Task requirements => Could you revise the passage of the Crystal McKellar article starting with "Crystal McKellar (born" and going on through "the 1990–1991 season.", replacing "roles" with "parts"?

Excerpt provided =>
[start]
- Occupations: Attorney, actress, venture capitalist
- Years active: 1984–2002 (as actress) 2012–2019 (as lawyer) 2012–current (as venture capitalist)

= Crystal McKellar =

Former American child actress and attorney

Crystal McKellar (born ) is an American attorney, former child actress and venture capital investor.

She is the sister of actress Danica McKellar.

== Early life ==
McKellar and her sister Danica were both students at the Diane Hill Hardin Young Actors Space school. The sisters sometimes competed against each other for roles, including Danica's role of Winnie Cooper on The Wonder Years. Crystal would go on to play Becky Slater, a recurring character and onetime love interest of Kevin Arnold. She was nominated for the Best Young Actress Guest Starring or Recurring Role In A Television Series award at the thirteenth annual Youth in Film Awards for her role in The Wonder Years, for the 1990–1991 season.
[end]
Data provided =>
[start]
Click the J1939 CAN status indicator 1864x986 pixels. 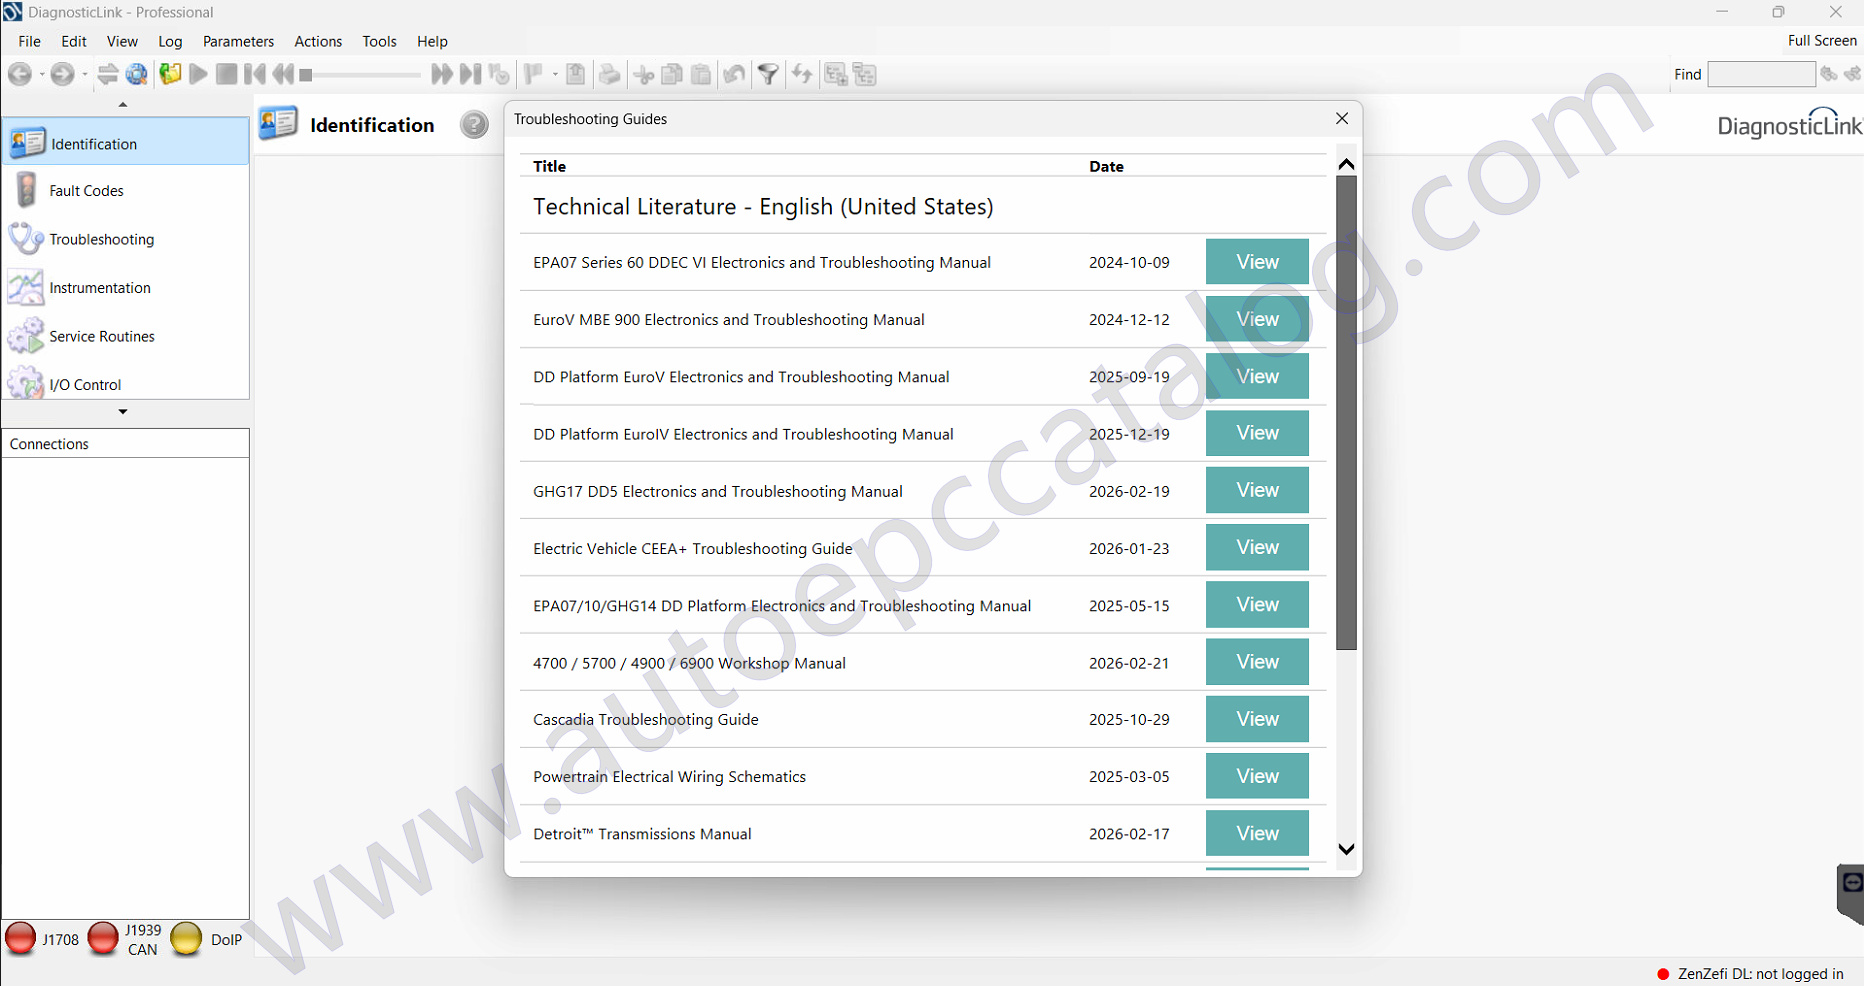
[end]
Solved problem =>
Crystal McKellar (born ) is an American attorney, former child actress and venture capital investor.

She is the sister of actress Danica McKellar.

== Early life ==
McKellar and her sister Danica were both students at the Diane Hill Hardin Young Actors Space school. The sisters sometimes competed against each other for parts, including Danica's role of Winnie Cooper on The Wonder Years. Crystal would go on to play Becky Slater, a recurring character and onetime love interest of Kevin Arnold. She was nominated for the Best Young Actress Guest Starring or Recurring Role In A Television Series award at the thirteenth annual Youth in Film Awards for her role in The Wonder Years, for the 1990–1991 season.